Count the lines in the records below that contain the word "agent", and reply with only that number.
====== DATASET RECORDS ======
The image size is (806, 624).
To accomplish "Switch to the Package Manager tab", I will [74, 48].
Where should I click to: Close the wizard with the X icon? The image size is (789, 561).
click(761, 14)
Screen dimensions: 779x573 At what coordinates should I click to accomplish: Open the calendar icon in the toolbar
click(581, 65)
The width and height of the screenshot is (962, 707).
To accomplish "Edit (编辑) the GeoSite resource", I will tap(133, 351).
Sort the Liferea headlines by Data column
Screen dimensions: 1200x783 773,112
======
====== DATASET RECORDS ======
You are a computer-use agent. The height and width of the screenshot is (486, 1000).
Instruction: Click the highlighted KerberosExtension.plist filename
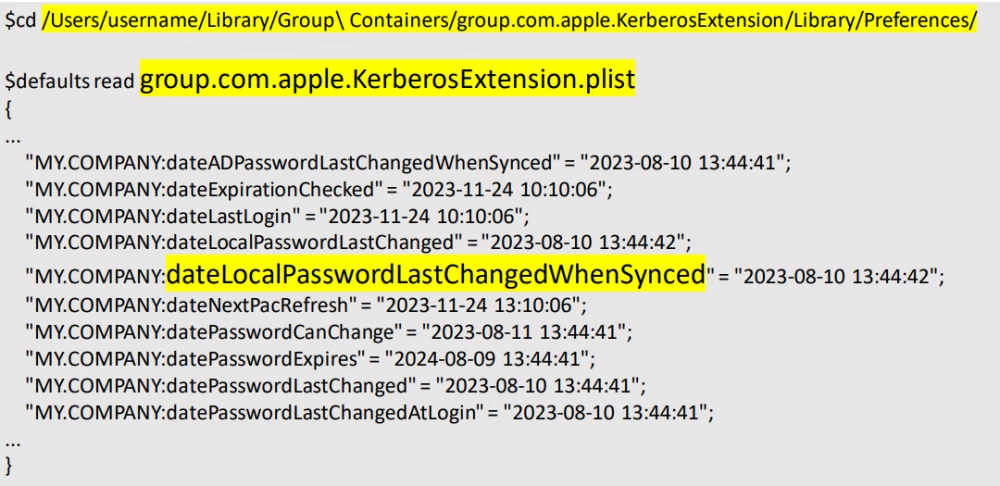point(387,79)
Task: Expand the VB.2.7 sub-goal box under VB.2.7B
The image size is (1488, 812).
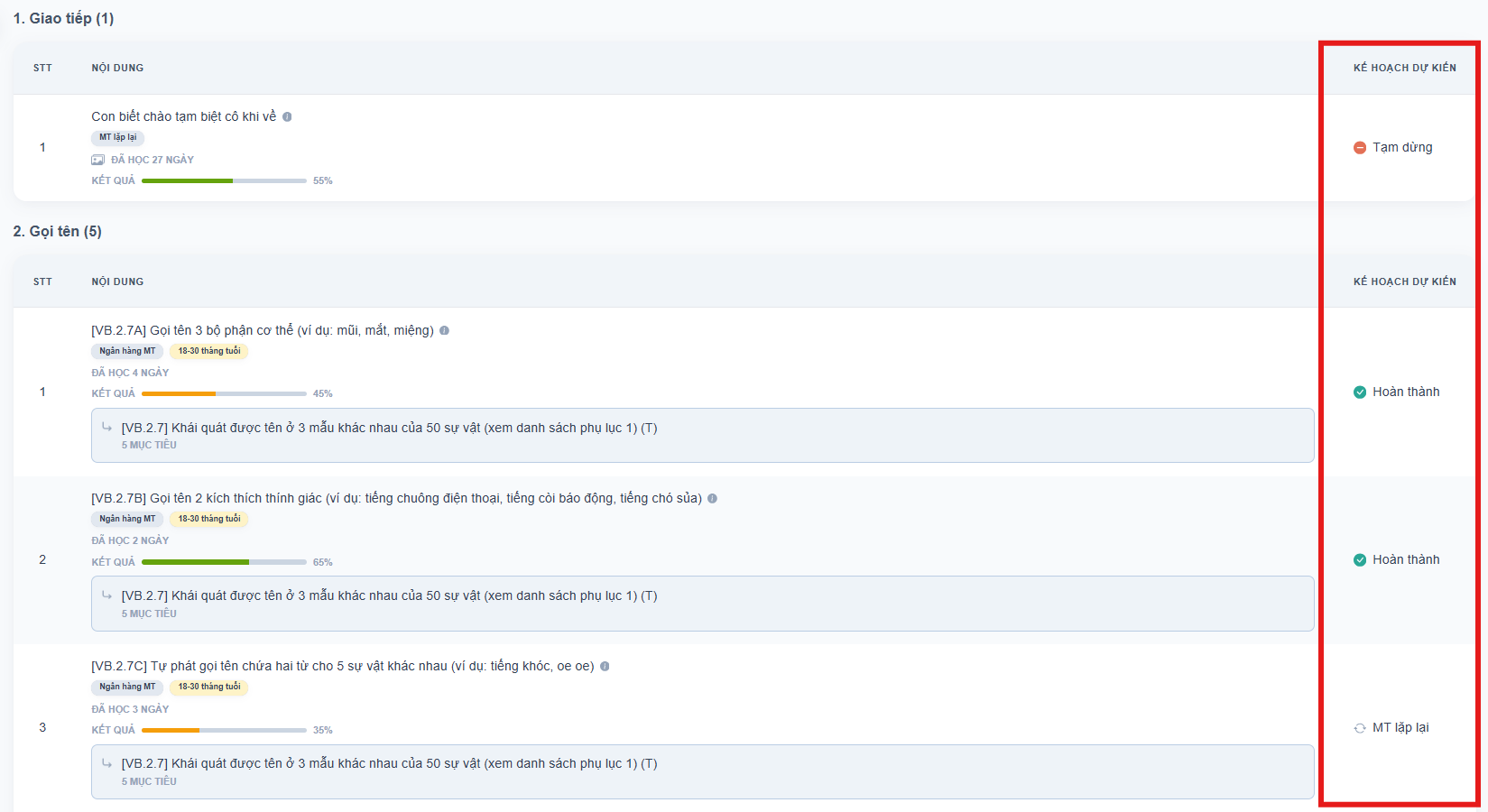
======
====== DATASET RECORDS ======
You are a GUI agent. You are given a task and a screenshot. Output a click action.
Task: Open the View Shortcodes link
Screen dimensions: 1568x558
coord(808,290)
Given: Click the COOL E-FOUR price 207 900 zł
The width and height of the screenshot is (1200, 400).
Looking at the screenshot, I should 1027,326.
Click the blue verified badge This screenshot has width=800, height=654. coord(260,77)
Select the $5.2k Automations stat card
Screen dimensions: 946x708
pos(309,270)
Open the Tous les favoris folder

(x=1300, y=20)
======
* **TASK SOLUTION**
2